Question

I've been having trouble trying to get PIL to nicely downsample images. The goal, in this case, is for my website to automagically downsample->cache the original image file whenever a different size is required, thus removing the pain of maintaining multiple versions of the same image. However, I have not had any luck. I've tried:

image.thumbnail((width, height), Image.ANTIALIAS)
image.save(newSource)

and

image.resize((width, height), Image.ANTIALIAS).save(newSource)

and

ImageOps.fit(image, (width, height), Image.ANTIALIAS, (0, 0)).save(newSource)

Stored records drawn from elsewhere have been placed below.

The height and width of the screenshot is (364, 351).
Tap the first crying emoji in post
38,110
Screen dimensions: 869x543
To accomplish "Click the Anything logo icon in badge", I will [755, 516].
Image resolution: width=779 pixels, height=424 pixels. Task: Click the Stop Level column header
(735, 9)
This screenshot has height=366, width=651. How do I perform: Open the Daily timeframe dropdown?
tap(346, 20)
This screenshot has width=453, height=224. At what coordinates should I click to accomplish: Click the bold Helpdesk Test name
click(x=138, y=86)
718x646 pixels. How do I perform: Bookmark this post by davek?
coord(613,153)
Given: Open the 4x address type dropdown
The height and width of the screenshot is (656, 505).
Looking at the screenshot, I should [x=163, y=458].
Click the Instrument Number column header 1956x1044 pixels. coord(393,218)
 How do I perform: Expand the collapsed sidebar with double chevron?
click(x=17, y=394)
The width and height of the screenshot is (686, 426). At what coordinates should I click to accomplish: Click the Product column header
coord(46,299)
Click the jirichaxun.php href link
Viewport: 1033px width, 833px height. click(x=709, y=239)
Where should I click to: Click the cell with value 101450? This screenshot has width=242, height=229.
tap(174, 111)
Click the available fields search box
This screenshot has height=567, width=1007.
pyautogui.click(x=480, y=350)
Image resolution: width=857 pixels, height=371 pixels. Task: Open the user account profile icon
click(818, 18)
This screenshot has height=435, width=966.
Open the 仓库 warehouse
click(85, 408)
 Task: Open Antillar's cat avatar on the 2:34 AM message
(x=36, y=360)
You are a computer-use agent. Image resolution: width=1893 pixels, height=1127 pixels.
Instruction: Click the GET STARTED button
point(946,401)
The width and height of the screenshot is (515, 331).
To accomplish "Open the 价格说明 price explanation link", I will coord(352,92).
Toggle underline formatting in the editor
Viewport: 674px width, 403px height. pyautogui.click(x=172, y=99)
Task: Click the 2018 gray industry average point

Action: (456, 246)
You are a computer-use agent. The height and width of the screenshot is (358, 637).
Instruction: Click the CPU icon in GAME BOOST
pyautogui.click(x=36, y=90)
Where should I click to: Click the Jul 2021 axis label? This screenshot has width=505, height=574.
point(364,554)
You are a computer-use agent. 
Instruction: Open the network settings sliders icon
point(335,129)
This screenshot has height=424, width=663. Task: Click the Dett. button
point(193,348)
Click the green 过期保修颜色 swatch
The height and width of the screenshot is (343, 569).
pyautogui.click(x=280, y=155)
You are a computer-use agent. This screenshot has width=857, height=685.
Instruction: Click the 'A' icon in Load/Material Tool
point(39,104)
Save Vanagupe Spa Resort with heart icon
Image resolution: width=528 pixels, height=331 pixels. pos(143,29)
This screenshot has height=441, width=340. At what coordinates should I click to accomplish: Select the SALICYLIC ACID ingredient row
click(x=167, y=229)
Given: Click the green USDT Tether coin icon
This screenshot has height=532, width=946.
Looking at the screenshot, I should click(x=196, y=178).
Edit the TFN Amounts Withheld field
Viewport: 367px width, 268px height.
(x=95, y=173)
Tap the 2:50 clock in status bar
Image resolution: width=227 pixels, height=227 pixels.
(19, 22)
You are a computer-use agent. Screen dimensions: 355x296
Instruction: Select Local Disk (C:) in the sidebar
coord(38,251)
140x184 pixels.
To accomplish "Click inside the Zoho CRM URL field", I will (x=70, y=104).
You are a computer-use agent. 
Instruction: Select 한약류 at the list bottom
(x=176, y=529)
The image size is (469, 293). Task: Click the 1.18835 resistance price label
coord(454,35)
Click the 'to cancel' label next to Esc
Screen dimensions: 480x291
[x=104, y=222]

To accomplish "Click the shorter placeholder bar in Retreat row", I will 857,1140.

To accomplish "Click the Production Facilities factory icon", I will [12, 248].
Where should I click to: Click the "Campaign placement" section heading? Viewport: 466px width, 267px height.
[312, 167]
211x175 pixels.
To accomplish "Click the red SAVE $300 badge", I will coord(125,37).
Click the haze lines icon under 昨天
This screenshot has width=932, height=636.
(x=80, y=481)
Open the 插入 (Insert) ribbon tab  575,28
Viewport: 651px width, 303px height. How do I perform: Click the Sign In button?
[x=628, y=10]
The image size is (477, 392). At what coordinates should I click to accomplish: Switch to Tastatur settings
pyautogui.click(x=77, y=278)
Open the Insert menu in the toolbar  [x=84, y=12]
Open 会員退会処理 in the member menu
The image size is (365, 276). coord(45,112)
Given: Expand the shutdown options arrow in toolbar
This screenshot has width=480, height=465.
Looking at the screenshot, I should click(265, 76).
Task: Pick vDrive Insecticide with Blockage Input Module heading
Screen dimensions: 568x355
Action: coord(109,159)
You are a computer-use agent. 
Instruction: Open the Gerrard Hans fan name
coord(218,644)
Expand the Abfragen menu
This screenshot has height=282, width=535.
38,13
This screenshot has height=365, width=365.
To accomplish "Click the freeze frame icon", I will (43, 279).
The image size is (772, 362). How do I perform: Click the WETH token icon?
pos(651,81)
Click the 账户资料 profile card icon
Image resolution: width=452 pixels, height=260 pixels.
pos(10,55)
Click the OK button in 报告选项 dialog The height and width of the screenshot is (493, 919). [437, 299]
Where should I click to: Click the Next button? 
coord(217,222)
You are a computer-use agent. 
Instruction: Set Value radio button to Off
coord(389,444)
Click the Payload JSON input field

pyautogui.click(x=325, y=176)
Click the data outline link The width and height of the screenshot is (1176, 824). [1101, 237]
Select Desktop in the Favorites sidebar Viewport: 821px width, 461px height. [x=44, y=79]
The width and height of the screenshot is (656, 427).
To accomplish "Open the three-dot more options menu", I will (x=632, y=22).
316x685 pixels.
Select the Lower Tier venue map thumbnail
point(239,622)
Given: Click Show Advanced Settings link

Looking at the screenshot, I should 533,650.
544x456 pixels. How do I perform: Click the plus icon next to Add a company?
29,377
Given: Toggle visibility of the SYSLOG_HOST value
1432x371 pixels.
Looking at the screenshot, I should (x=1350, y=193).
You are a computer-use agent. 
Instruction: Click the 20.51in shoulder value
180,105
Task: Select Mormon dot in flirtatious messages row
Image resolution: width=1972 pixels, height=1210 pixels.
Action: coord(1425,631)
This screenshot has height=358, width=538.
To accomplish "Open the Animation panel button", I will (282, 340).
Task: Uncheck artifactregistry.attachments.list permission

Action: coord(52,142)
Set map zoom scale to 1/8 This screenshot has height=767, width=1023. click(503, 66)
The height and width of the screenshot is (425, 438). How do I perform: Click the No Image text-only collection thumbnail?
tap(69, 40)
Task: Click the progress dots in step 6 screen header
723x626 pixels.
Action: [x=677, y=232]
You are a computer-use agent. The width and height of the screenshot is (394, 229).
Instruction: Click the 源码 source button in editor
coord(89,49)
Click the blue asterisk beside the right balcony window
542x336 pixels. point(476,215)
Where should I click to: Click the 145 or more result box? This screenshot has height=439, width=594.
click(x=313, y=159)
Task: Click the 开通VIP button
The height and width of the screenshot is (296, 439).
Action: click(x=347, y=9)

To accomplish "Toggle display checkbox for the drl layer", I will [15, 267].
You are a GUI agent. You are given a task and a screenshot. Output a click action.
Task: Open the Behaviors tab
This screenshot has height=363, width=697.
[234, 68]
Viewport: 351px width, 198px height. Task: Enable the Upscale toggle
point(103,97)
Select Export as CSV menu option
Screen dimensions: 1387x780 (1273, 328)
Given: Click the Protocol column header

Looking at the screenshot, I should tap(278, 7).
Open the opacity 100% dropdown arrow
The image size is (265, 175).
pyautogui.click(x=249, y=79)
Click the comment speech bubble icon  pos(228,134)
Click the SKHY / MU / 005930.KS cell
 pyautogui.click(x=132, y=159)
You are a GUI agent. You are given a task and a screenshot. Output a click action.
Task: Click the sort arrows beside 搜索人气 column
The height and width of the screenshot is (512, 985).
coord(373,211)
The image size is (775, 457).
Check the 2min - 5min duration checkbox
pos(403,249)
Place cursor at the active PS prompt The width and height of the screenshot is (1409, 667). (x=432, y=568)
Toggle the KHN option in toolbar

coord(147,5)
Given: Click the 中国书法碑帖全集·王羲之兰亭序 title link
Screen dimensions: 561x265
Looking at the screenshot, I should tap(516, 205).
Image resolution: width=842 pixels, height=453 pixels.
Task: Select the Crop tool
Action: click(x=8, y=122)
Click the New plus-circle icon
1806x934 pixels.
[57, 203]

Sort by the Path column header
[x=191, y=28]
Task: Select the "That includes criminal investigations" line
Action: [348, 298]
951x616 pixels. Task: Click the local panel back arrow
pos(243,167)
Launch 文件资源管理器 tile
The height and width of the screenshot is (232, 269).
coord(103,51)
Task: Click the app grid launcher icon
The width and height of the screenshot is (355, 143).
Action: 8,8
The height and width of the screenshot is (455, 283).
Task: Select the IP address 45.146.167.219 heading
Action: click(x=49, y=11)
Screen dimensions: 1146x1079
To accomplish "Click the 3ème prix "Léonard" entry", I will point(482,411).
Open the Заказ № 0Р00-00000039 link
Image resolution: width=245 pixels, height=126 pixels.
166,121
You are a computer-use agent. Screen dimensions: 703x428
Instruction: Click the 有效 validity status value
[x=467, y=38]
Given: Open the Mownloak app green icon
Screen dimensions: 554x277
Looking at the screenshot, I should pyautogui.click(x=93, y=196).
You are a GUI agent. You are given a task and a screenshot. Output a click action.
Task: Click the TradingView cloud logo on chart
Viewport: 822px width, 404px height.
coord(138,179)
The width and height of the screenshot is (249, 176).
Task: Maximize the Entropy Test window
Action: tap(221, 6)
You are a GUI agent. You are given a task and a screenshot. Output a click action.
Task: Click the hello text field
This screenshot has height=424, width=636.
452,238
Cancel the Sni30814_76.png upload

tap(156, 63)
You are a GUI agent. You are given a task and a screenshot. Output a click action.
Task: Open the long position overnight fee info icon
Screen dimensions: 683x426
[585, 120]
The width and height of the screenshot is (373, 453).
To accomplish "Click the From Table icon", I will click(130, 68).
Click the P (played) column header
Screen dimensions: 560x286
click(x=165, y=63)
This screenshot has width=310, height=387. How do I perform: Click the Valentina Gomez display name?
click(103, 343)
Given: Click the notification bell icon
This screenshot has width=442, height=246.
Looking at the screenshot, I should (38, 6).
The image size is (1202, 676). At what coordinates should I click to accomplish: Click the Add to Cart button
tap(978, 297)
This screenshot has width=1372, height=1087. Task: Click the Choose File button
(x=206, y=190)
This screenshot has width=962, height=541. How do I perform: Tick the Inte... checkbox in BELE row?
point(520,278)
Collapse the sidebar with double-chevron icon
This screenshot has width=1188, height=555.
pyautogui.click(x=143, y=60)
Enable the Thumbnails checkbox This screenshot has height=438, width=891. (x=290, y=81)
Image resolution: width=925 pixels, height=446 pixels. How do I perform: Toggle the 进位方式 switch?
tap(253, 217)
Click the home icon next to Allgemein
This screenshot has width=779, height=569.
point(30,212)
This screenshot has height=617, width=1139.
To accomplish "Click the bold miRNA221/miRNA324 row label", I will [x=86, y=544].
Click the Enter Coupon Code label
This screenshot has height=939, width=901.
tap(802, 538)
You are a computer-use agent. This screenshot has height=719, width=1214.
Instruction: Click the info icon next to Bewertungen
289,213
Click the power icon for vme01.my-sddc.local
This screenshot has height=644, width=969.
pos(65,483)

and all of them seem to perform a nearest-neighbout downsample, rather than averaging over the pixels as it should Hence it turns images like

http://www.techcreation.sg/media/projects//software/Java%20Games/images/Tanks3D%20Full.png

to

http://www.techcreation.sg/media/temp/0x5780b20fe2fd0ed/Tanks3D.png

which isn't very nice. Has anyone else bumped into this issue?

Was it helpful?

Solution

That image is an indexed-color (palette or P mode) image. There are a very limited number of colors to work with and there's not much chance that a pixel from the resized image will be in the palette, since it will need a lot of in-between colors. So it always uses nearest-neighbor mode when resizing; it's really the only way to keep the same palette.

This behavior is the same as in Adobe Photoshop.

You want to convert to RGB mode first and resize it, then go back to palette mode before saving, if desired. (Actually I would just save it in RGB mode, and then turn PNGCrush loose on the folder of resized images.)

OTHER TIPS

This is over a year old, but in case anyone is still looking:

Here is a sample of code that will see if an image is in a palette mode, and make adjustments

 import Image # or from PIL import Image
 img = Image.open(sourceFile)
 if 'P' in img.mode: # check if image is a palette type
     img = img.convert("RGB") # convert it to RGB
     img = img.resize((w,h),Image.ANTIALIAS) # resize it
     img = img.convert("P",dither=Image.NONE, palette=Image.ADAPTIVE) 
           #convert back to palette
 else:
     img = img.resize((w,h),Image.ANTIALIAS) # regular resize
 img.save(newSourceFile) # save the image to the new source
 #img.save(newSourceFile, quality = 95, dpi=(72,72), optimize = True) 
    # set quality, dpi , and shrink size

By converting the paletted version to RGB, we can resize it with the anti alias. If you want to reconvert it back, then you have to set dithering to NONE, and use an ADAPTIVE palette. If there options aren't included your result (if reconverted to palette) will be grainy. Also you can use the quality option, in the save function, on some image formats to improve the quality even more.